Blocking processor calls cause the auto-commit timer to lose its place leading to infrequent commits. In this example, a commit only occurs after 3 messages have been processed. One way to work around this issue is by wrapping the blocking function in a thread executor:
@app.agent(topic)
async def processor(stream):
async for message in stream:
loop = asyncio.get_event_loop()
print("going to sleep")
await loop.run_in_executor(None, time.sleep, 10)
If the commit happened in a different thread, like the consumer heartbeat does, this would not be an issue.
Full traceback
[2023-03-23 12:44:39,232] [65292] [INFO] Timer Monitor.sampler woke up too late, with a drift of +19.581969500000014 runtime=0.00015591600003972417 sleeptime=20.581969500000014
[2023-03-23 12:44:39,239] [65292] [INFO] Timer Recovery.stats woke up too late, with a drift of +16.54871479099984 runtime=4.708400047093164e-05 sleeptime=21.54871479099984
[2023-03-23 12:44:49,253] [65292] [INFO] Timer commit woke up too late, with a drift of +18.804260166999665 runtime=10.017661875000158 sleeptime=21.604260166999666
[2023-03-23 12:44:49,255] [65292] [WARNING] Timer commit is overlapping (interval=2.8 runtime=10.017661875000158)
Versions
- Python version: 3.10
- Faust version: 0.9.5
- Operating system: macOS 13.1 (22C65)
- Kafka version: 2.8.1
- RocksDB version (if applicable)
+1 for similar issue
In situations where processsing one message takes only 3-5 seconds, but the agent receives a sufficient burst of messages to exceed the leave_group timer, the kafka-side offset is incremented but the faust auto-commit is not triggered and faust volunatirly leaves the group. The processor/service must then be restarted to rejoin and re-commence work on the burst of messages.

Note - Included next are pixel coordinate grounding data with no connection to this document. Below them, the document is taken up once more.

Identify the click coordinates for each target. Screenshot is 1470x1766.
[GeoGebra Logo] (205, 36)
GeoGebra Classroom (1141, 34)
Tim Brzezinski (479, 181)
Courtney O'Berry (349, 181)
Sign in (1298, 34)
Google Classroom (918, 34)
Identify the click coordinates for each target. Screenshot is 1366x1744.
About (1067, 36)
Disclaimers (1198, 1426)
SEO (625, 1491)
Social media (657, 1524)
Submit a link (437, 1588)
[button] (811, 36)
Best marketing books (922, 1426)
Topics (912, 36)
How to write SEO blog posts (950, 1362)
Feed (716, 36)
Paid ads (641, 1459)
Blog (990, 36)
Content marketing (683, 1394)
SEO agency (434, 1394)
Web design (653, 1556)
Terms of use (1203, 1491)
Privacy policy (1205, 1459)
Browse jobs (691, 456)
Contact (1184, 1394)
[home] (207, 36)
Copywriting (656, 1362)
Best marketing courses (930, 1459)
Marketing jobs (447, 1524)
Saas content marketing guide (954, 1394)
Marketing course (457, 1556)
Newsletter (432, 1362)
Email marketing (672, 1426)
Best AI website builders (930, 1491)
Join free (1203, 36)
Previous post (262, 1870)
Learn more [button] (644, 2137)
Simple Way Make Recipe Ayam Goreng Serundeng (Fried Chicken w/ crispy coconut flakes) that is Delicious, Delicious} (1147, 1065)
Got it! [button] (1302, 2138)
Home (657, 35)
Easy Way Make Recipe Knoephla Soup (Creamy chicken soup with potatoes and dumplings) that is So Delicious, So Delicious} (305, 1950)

You may be interested in these settings:
https://faust-streaming.github.io/faust/userguide/settings.html#std-setting-broker_commit_interval
https://faust-streaming.github.io/faust/userguide/settings.html#std-setting-broker_heartbeat_interval
I adapted the word_count example to include your use case:
#!/usr/bin/env python
import asyncio
import time
import faust
WORDS = ['the', 'quick', 'brown', 'fox']
app = faust.App(
'word-counts',
broker='kafka://localhost:9092',
store='rocksdb://',
version=1,
topic_partitions=8,
)
app.conf.broker_commit_interval = 15.0
app.conf.broker_heartbeat_interval = 20.0
posts_topic = app.topic('posts', value_type=str)
word_counts = app.Table('word_counts', default=int,
help='Keep count of words (str to int).')
@app.agent(posts_topic)
async def shuffle_words(posts):
async for post in posts:
for word in post.split():
await count_words.send(key=word, value=word)
last_count = {w:0 for w in WORDS}
@app.agent(value_type=str)
async def count_words(words):
"""Count words from blog post article body."""
async for word in words:
word_counts[word] += 1
last_count[word] = word_counts[word]
@app.page('/count/{word}/')
@app.table_route(table=word_counts, match_info='word')
async def get_count(web, request, word):
return web.json({
word: word_counts[word],
})
@app.page('/last/{word}/')
@app.topic_route(topic=posts_topic, match_info='word')
async def get_last(web, request, word):
return web.json({
word: last_count,
})
@app.task
async def sender():
await posts_topic.maybe_declare()
for word in WORDS:
for _ in range(1000):
# time.sleep(10)
await shuffle_words.send(value=word)
await asyncio.sleep(5.0)
print(word_counts.as_ansitable(
key='word',
value='count',
title='$$ TALLY $$',
sort=True,
))
@app.on_rebalance_complete.connect
async def on_rebalance_complete(sender, **kwargs):
print(word_counts.as_ansitable(
key='word',
value='count',
title='$$ TALLY - after rebalance $$',
sort=True,
))
@app.agent(posts_topic)
async def processor(stream):
async for message in stream:
time.sleep(10)
print(message)
if __name__ == '__main__':
app.main()
It definitely reduces the frequency of commit is overlapping
warnings.
I should also note that I don't think a Faust stream is intended for a message to take 10 seconds to be processed though, given the default values of many intervals I've seen in faust-streaming and mode-streaming.
There is still the issue that the documentation appears to be wrong.